● **PROVIDED PASSAGE**
+ + +
This has occurred with several different species, including with those that find themselves in conflict with humans – often deemed pests.
The African savanna elephant, for example, can consume over 600 pounds of vegetation in a day, which is important in maintaining the characteristic grassland and sparse trees of the ecosystem. However, the open land of the savannah is excellent for agriculture, and hungry elephants can trample crops and destroy agricultural lands, leading to conflict with farmers. Though poaching is the main reason this species is now classified as endangered, retaliation from farmers has also contributed to population decline.
Prairie dog species were decimated by sylvatic plague – which is transmissible to humans – and even after conservation efforts, their numbers are now estimated to be 5% of their historical population. Without prairie dogs, the prairie ecosystem changed, leaving species such as the black footed ferret, which depends on prairie dogs as a food source, at risk. With limited trees in the prairie, species have evolved to use prairie dog burrows for shelter. Bison prefer to graze around prairie dog burrows where the grass is younger. However, the overlap of prairies and livestock grazing land has led to pushback from farmers who do not want prairie dog burrows around their livestock.
+ + +
● **INFORMATION SUPPLIED**

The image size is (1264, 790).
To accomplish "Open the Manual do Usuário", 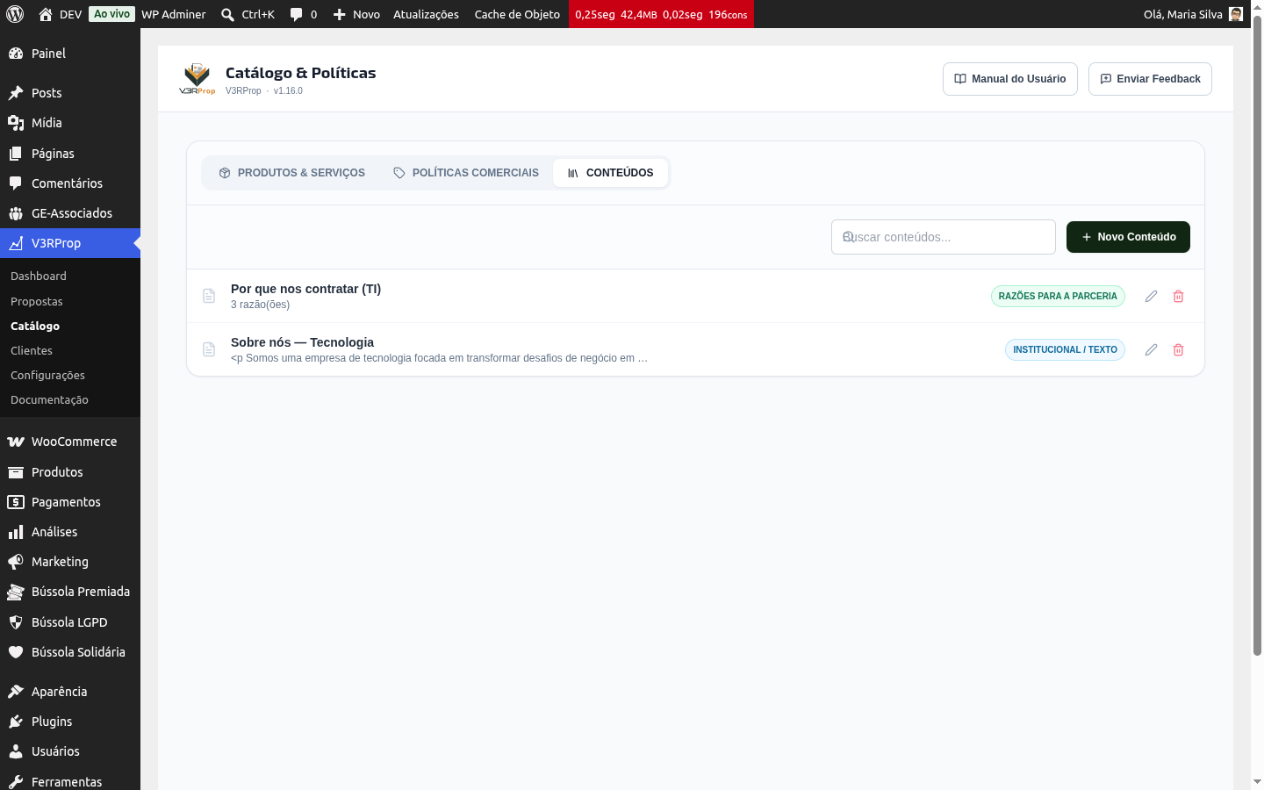I will coord(1009,79).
+ + +
● **QUESTIONS TO ANSWER**
- A) Name each specific animal species that the passage about elephants and prairie dogs mentions.
- B) Return the part of the passage about elephants and prairie dogs between "This has occurred" and "to population decline.", inclusive, word for word.

● **RESPONSES FOR EACH TASK**
- A)
African savanna elephant
prairie dog
black footed ferret
bison

- B)
This has occurred with several different species, including with those that find themselves in conflict with humans – often deemed pests.
The African savanna elephant, for example, can consume over 600 pounds of vegetation in a day, which is important in maintaining the characteristic grassland and sparse trees of the ecosystem. However, the open land of the savannah is excellent for agriculture, and hungry elephants can trample crops and destroy agricultural lands, leading to conflict with farmers. Though poaching is the main reason this species is now classified as endangered, retaliation from farmers has also contributed to population decline.